Nur ja keine Kapitalismuskritik
Vielleicht sollte man vor dem Hintergrund der Weltbeglückung durch Forschung, Selbstoptimierungskurse und Medikamente einen zweiten Blick auf die Pathologisierung des Unglücklichseins werfen. Im Unglücklichsein steckt ja auch der Keim der Kritik, also eines Denkanlasses. Statt dass es als Symptom wegbehandelt wird, wäre das Unglücklichsein Anlass, nach Ursachen, Gründen, nach Verantwortlichen, ja MissetäterInnen zu fragen. Kritik findet nicht im Gehirn statt. Sie braucht eine Kultur, eine Politik, eine Sprache, die den «Diskurs des Unglücklichseins» artikuliert: Analyse durch Denken, nicht Paralyse durch Wohlfühlen und Liken. Es gibt eine Menge von Autorinnen und Autoren, die an einer solchen Sprache arbeiten. Um hier nur ein paar zu nennen: Joseph Stiglitz mit «Der Preis der Ungleichheit», Richard Wilkinson und Kate Pickett mit «Gleichheit ist Glück», Tim Kasser mit «The High Price of Materialism» und neuerdings William Davies mit seinem grandiosen «The Happiness Industry».
Das herrschende Wirtschaftssystem kann Unglücklichsein nicht dulden. Die Ausmerzung dieses Zustands wird deshalb zur systemerhaltenden Aufgabe. Mit der Bewirtschaftung des Glücks absorbiert der Kapitalismus gleich auch die Kritik an sich selbst. Im Kern haben wir es also mit einem fundamentalen Problem zu tun. Für nicht wenige VerfechterInnen des politökonomischen Status quo sind alle entscheidenden Fragen bereits beantwortet. Ihre Logik: Wenn die herrschende Form des Kapitalismus den Bedürfnissen vieler Menschen nicht entspricht, dann muss man diese Menschen halt ändern, damit sie den Bedürfnissen dieses Kapitalismus entsprechen.

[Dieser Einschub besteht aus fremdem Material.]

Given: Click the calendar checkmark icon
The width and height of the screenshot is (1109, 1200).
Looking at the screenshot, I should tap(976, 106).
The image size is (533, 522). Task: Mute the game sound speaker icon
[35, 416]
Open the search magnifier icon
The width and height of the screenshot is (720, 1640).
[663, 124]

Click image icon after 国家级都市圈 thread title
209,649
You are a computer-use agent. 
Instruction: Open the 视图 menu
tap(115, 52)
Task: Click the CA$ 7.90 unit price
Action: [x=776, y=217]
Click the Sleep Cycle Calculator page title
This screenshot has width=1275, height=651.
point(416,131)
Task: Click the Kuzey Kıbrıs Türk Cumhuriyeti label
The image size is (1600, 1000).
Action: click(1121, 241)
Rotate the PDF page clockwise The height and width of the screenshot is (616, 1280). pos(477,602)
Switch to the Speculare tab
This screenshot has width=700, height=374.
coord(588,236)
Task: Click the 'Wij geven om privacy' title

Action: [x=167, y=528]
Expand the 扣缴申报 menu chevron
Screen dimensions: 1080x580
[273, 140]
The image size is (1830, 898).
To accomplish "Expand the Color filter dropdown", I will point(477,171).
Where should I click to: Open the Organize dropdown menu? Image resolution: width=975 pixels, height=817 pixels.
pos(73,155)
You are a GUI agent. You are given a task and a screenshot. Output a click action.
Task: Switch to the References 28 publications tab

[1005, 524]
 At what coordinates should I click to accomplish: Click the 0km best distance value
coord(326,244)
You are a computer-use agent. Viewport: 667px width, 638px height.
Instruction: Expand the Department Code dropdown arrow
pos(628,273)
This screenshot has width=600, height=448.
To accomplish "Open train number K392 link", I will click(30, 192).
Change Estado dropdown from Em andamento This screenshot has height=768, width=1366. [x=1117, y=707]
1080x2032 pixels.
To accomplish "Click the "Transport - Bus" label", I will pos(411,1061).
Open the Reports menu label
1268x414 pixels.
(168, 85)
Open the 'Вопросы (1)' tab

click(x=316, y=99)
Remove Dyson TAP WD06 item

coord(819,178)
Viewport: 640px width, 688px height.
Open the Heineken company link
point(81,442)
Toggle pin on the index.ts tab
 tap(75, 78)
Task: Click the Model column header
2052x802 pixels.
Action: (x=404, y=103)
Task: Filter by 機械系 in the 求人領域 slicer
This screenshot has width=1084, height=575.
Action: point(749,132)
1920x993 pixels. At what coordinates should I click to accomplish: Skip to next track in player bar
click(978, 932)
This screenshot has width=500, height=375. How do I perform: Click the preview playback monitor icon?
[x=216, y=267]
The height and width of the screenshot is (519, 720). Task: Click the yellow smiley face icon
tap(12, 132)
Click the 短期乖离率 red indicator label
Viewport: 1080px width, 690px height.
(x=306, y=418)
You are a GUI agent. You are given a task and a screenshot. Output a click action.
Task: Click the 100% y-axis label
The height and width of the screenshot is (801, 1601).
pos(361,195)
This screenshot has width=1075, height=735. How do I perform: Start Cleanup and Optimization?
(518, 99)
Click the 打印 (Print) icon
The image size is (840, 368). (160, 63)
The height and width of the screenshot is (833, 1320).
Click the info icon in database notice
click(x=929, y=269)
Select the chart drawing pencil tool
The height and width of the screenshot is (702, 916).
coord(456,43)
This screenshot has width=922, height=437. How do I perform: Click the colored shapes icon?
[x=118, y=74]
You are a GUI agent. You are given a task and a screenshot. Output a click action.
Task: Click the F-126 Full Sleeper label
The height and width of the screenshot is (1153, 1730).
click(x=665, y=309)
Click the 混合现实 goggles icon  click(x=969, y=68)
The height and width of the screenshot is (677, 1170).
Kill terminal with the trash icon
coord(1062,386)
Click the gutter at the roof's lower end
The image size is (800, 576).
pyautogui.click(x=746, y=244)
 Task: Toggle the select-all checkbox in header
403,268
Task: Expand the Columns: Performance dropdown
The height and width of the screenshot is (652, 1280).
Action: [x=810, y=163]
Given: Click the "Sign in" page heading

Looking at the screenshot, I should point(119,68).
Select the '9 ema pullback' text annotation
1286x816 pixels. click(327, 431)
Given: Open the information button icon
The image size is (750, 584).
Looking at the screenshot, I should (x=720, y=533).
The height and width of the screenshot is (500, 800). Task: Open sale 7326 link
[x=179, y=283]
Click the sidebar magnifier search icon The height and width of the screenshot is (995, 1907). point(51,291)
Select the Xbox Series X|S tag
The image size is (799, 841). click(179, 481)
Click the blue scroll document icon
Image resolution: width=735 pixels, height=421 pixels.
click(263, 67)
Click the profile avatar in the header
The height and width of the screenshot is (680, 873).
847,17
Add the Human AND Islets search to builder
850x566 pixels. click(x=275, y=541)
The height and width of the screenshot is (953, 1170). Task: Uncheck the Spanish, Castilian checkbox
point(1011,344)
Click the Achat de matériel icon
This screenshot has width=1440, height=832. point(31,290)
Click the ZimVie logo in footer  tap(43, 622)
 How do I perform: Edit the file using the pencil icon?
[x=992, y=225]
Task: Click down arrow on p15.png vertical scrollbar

Man fühlt sich an Herbert Marcuses «eindimensionalen Menschen» erinnert. Diese Eindimensionalität hat sich nunmehr verfestigt zum Axiom: Es gibt kein anderes System, keinen Ausweg – «there is no alternative». Unablässig beten Wirtschaftsleute und PolitikerInnen dieses alte Axiom wie einen Gegenzauber herunter, der sie vor dem schützt, was sie am meisten fürchten: dass nämlich die Menschen ihr Unglücklichsein nicht als Geistesstörung begreifen, sondern als Gestörtheit des ökonomischen und politischen Systems. Unter dem Glücksimperativ – sei er kapitalistisch oder wie auch immer geartet – missglückt uns jedenfalls das Leben.